En l'espèce, l'administration a saisi les autorités consulaires du pays de rattachement du retenu, les autorités tunisiennes le 8 décembre 2023.
Il s'en déduit qu'il y a lieu de dire et juger que l'administration n'a pas failli à ses obligations.
SUR LA SITUATION PERSONNELLE DE MONSIEUR [D] [L] :
Monsieur [D] [L], présent irrégulièrement en France est dépourvu de passeport et de pièces administratives pouvant justifier de son identité et de son origine de telle sorte qu'une assignation à résidence judiciaire est en tout état de cause exclue par les dispositions de l'article L743-13 du Code de l'entrée et du séjour des étrangers et du droit d'asile.
Il ne justifie, de plus, d'aucune adresse ni domicile stables en France, ne démontre aucune activité professionnelle et ne dispose d'aucun revenu ni possibilité de financement pour assurer son retour dans son pays.
Il est l'objet d'une mesure d'éloignement en vigueur, telle que précitée, et qui fait obstacle à sa présence sur le sol français.
Il s'en déduit que la prolongation de sa rétention administrative demeure justifiée et nécessaire aux fins qu'il puisse être procédé effectivement à son éloignement.

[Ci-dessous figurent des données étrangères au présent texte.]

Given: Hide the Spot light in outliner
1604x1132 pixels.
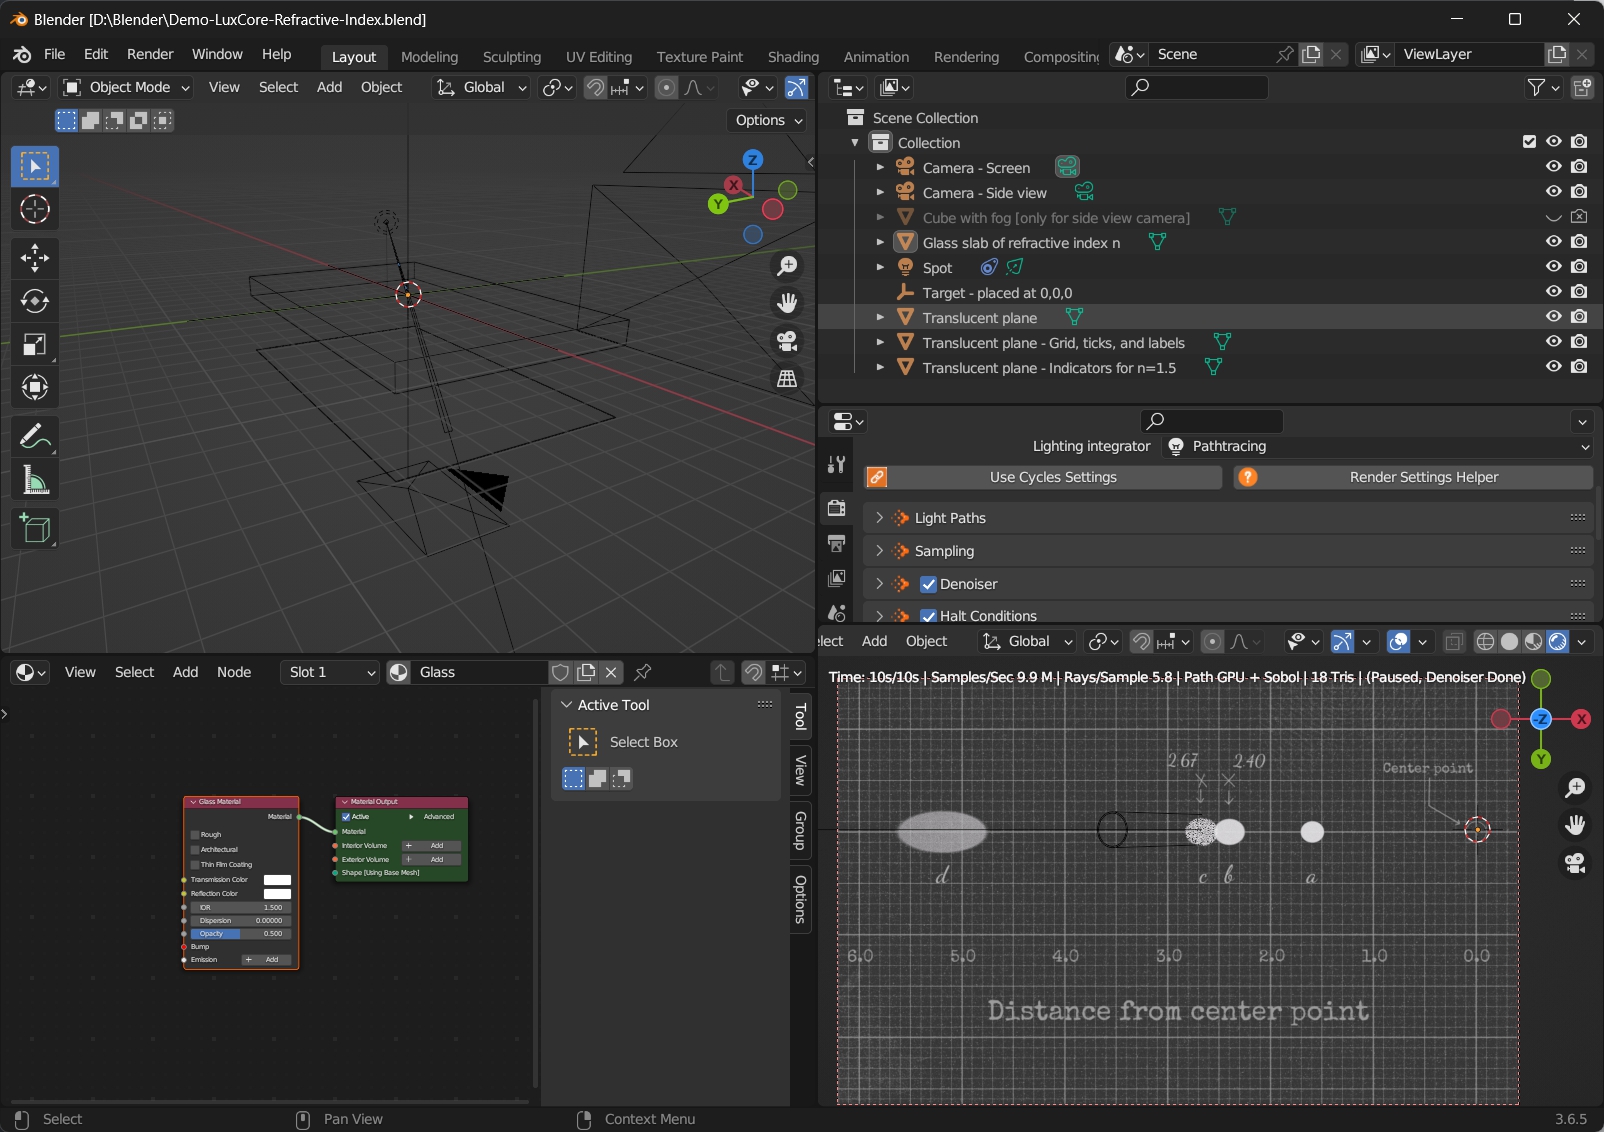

Il convient par voie de conséquence de confirmer l'ordonnance déférée en toutes ses dispositions.
PAR CES MOTIFS
Statuant publiquement, en matière civile et en dernier ressort,
Vu l'article 66 de la constitution du 4 octobre 1958,
Vu les articles L.741-1, L.742-1 à L.743-9 ; R.741-3 et R.743-1 à R.743-19, L.743.21 du Code de l'entrée et du séjour des étrangers et du droit d'asile,
DÉCLARONS recevable l'appel interjeté par Monsieur [D] [L] ;
CONFIRMONS l'ordonnance déférée en toutes ses dispositions ;
RAPPELONS que, conformément à l'article R.743-20 du Code de l'Entrée et du Séjour des Etrangers et du Droit d'Asile, les intéressés peuvent former un pourvoi en cassation par lettre recommandée avec accusé de réception dans les deux mois de la notification de la présente décision à la Cour de cassation 5 quai de l'Horloge 4ème étage, 75055 PARIS CEDEX 05.
Fait à la Cour d'Appel de NÎMES,
le 12 Décembre 2023 à
LE GREFFIER, LE PRESIDENT,
' Notification de la présente ordonnance a été donnée ce jour au Centre de rétention administrative de [Localité 2] à M. [D] [L], par l'intermédiaire d'un interprète en langue arabe.
Le à H
Signature du retenu
Copie de cette ordonnance remise, ce jour, par courriel, à :
- Monsieur [D] [L], par le Directeur du centre de rétention de NIMES,
- Me Anne-sophie TURMEL, avocat
(de permanence),
- M. Le Préfet des Bouches du Rhône
,
- M. Le Directeur du CRA de [Localité 2],
- Le Ministère Public près la Cour d'Appel de NIMES,
- Mme/M. Le Juge des libertés et de la détention.